[Opening TEXT PROVIDED section]
Your comment got me thinking (probably a mistake  ), and I looked up his "Public Profile". I found some unintended humor:

*Mini Statistics*: Age 31 
Join Date 09-27-2003 
Total Posts 141

*Friends*: _BigPimp has not made any friends yet._

Even stranger is this thread he started not quite two years ago. :dunno:


----------



## Kamdog (Apr 15, 2007)

DVDA said:


> Wow BigPimp thanks for pointing out the obvious "I have a lot to learn." Why do you think im crusing the forums, reading car buying guides, looking up prices, finding out the dealer "extras" that try to scam you out of money? Its called doing my research and learning.
> 
> .





DVDA said:


> Thanks All, I appreciate the help and support...dont worry about BigPimp he doesnt bother me all of your advice overshadows his hostility.


Just a note: Generally, you need at least a post count of 100 before you employ sarcasm in these threads.

Except for Poly Sci, where a post count of 50 is required before you are even allowed on that board, but, once on, sarcasm is permitted from the first post. If, however, you fail to employ sarcasm (or irony, derision, or some form of acerbity) by the 20th posting, you can get kicked out.


----------



## DVDA (Nov 24, 2008)

I guess I better start posting more often so I can get my permit Kamdog lol


----------



## tturedraider (Nov 11, 2005)

b-y said:


> Your comment got me thinking (probably a mistake  ), and I looked up his "Public Profile". I found some unintended humor:
> 
> *Mini Statistics*: Age 31
> Join Date 09-27-2003
> ...


:rofl: :lmao: :bustingup


----------



## ard (Jul 1, 2009)

JW_BMW said:


> And you think "everyone" else will work for free?
> 
> Do you work for free? If you do let me know...im hiring.


By "everyone" I meant that the other brick and mortar stores can do the service, WHICH IS THE MOST PROFITABLE PART OF YOUR BUSINESS.

I don't work for free, nobody should. Including BMW salesmen. They should be paid exactly what their time is worth. Not a penny more nor a penny less. :thumbup:


----------



## JW_BMW (Oct 3, 2007)

ard said:


> By "everyone" I meant that the other brick and mortar stores can do the service, *WHICH IS THE MOST PROFITABLE PART OF YOUR BUSINESS.*


Since you sound like you think you know what you are saying...then please explain...

What other brick and mortar stores...and which is the most profitable part of our business


----------



## SeaTown (Nov 9, 2006)

ard said:


> Interesting question.
> 
> When I was buying an E39M5 in 2003 where were you in helping out with this nifty explanation? When BMW retail dealers were tacking $5k and more onto MSRP, there was little regard for what is 'fair' and 'right' and what the 'true cost' was....
> 
> ...


In response to some of your questions... When the E39 M came out it was in crazy demand, so dealers made hay while the sun shone. it made up for the invoice deals and $500 over deals and meant there was a glimmer of profit in the department. A car is only worth what someone will pay for it. If that someone wants one bad enough then its worth it to them. I dont agree but customers can be funny things.... So yes it is reasonable to hope that previous profit earned helps them out while times are hard.

Anyone stupid enough to fall for the 'if you don't buy from sales you won't get 'taken care of in service' deserves everything they get. Sorry.

Future revenues are hoped for but never guarenteed. Thats what todays revenues are - service and parts. Do a good job in Sales and you HOPE you get the service business.
[Closing TEXT PROVIDED section]
[Opening DATA SECTION section]
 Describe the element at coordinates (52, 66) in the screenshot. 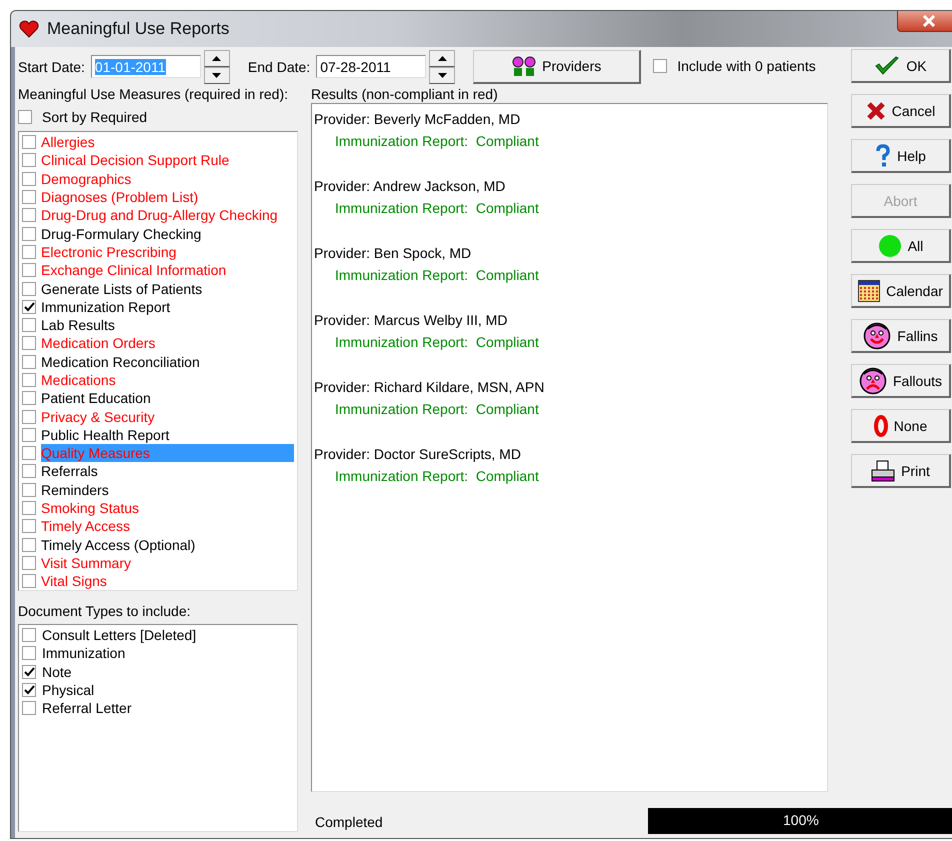

I see `start-date-label: Start Date:` at that location.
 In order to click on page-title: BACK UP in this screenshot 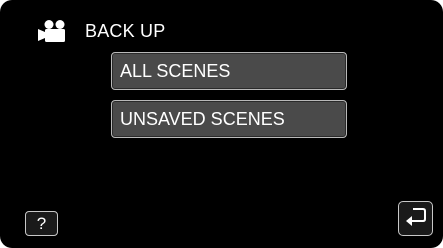, I will do `click(126, 30)`.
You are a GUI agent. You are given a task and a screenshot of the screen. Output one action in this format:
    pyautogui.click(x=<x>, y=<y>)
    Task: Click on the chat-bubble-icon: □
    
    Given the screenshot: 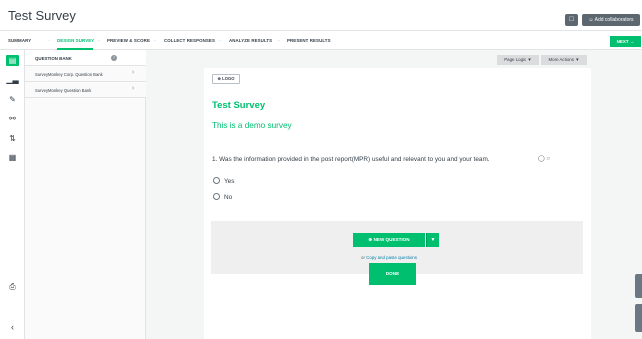 What is the action you would take?
    pyautogui.click(x=572, y=20)
    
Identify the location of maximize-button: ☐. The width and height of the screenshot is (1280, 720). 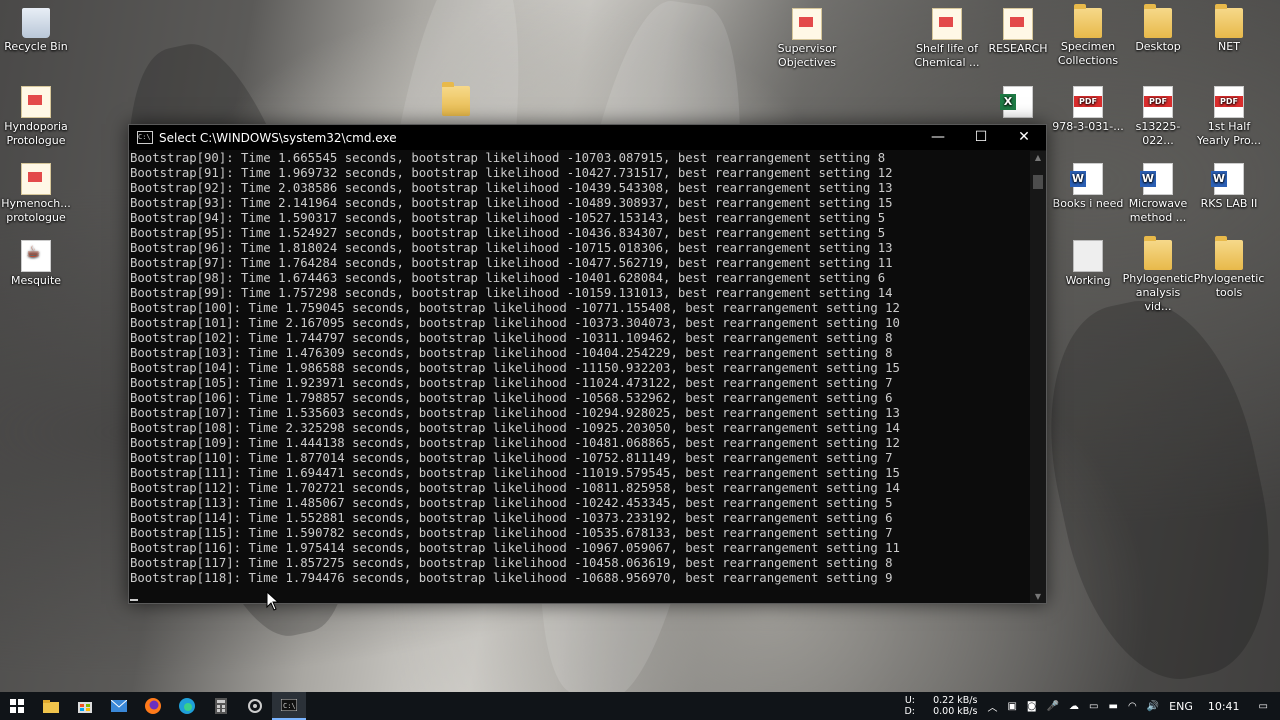
(981, 138).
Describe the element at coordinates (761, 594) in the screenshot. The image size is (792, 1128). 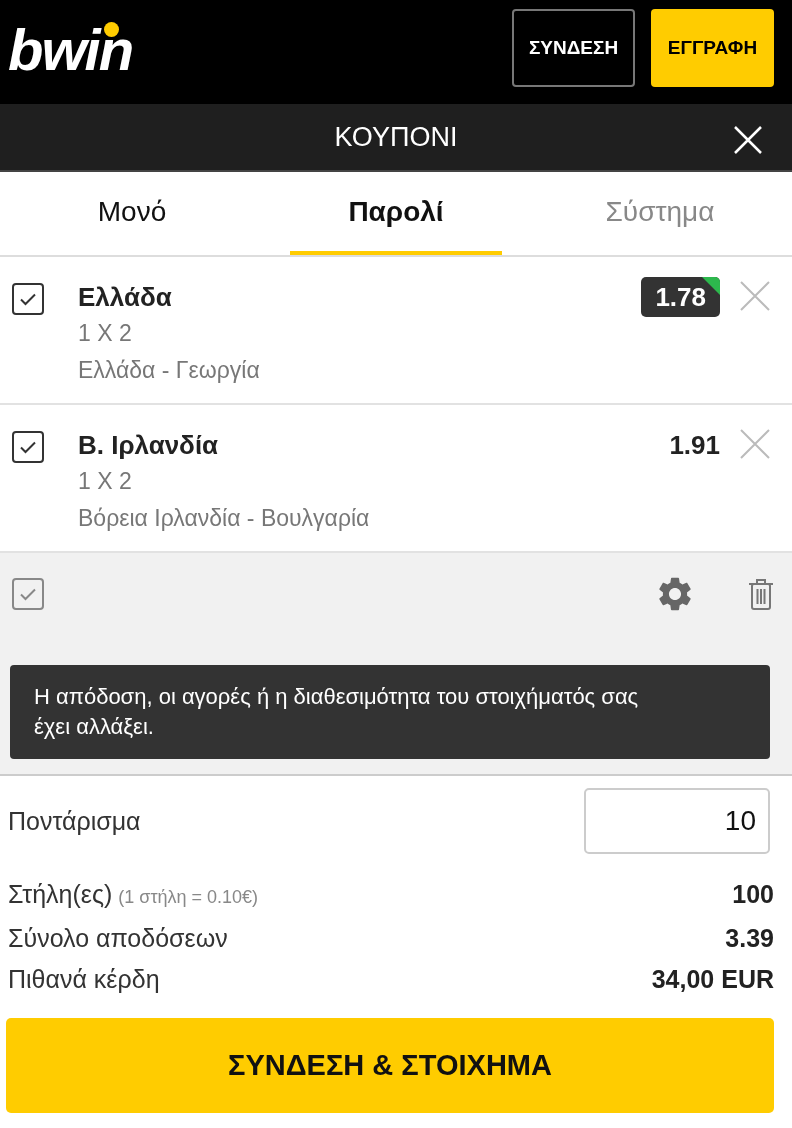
[Closing DATA SECTION section]
▸ REQUIRED WORK
In the forum thread, what post count does Kamdog say is required before someone is even allowed on the Poly Sci board?

▸ SOLUTION TO THIS TASK
A post count of 50.